What you need to do: Reproduce the bug report on feast apply from "It should not" to "numpy or scipy.", keeping every character unchanged.

Document section:
────────────────

Skip to content

feast apply fails for Spark Offline Store once the registry has been created #2407

@aurobindoc

Description

@aurobindoc

Expected Behavior

It should not throw any exception

Current Behavior

feast apply throws an exception saying "ValueError: Could not identify the source type being added."

Error Log:

/grid/1/cremo/venvs/feast-spark/lib/python3.7/site-packages/scipy/sparse/sputils.py:16: DeprecationWarning: `np.typeDict` is a deprecated alias for `np.sctypeDict`.
  supported_dtypes = [np.typeDict[x] for x in supported_dtypes]
/grid/1/cremo/venvs/feast-spark/lib/python3.7/site-packages/scipy/fftpack/__init__.py:103: DeprecationWarning: The module numpy.dual is deprecated.  Instead of using dual, use the functions directly from numpy or scipy.

────────────────

Given data:
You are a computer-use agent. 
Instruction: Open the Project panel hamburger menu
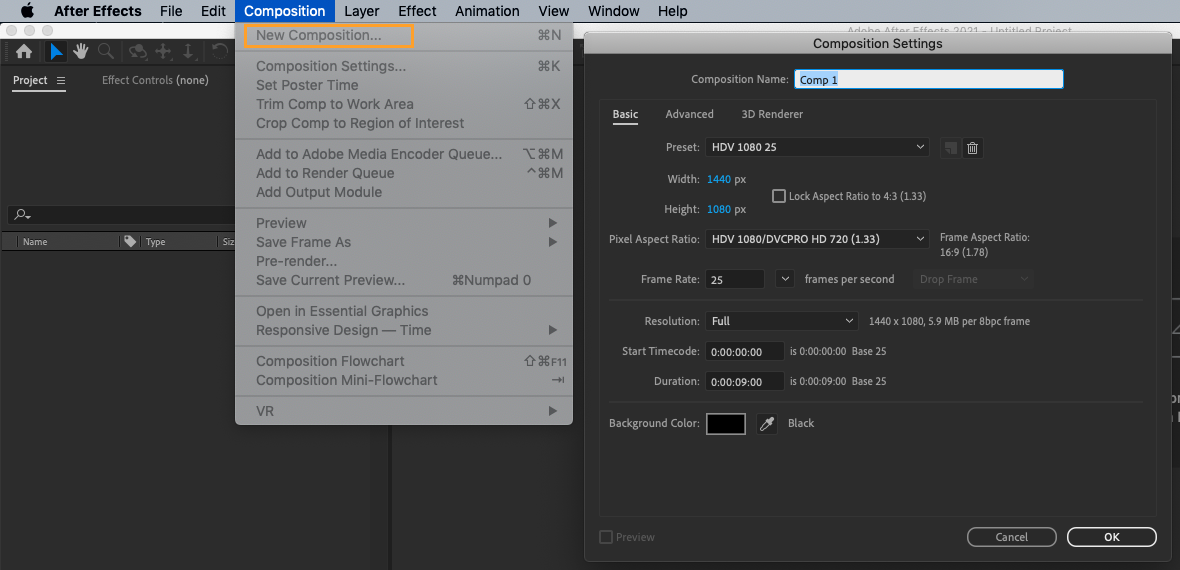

────────────────

Task result:
It should not throw any exception

Current Behavior

feast apply throws an exception saying "ValueError: Could not identify the source type being added."

Error Log:

/grid/1/cremo/venvs/feast-spark/lib/python3.7/site-packages/scipy/sparse/sputils.py:16: DeprecationWarning: `np.typeDict` is a deprecated alias for `np.sctypeDict`.
  supported_dtypes = [np.typeDict[x] for x in supported_dtypes]
/grid/1/cremo/venvs/feast-spark/lib/python3.7/site-packages/scipy/fftpack/__init__.py:103: DeprecationWarning: The module numpy.dual is deprecated.  Instead of using dual, use the functions directly from numpy or scipy.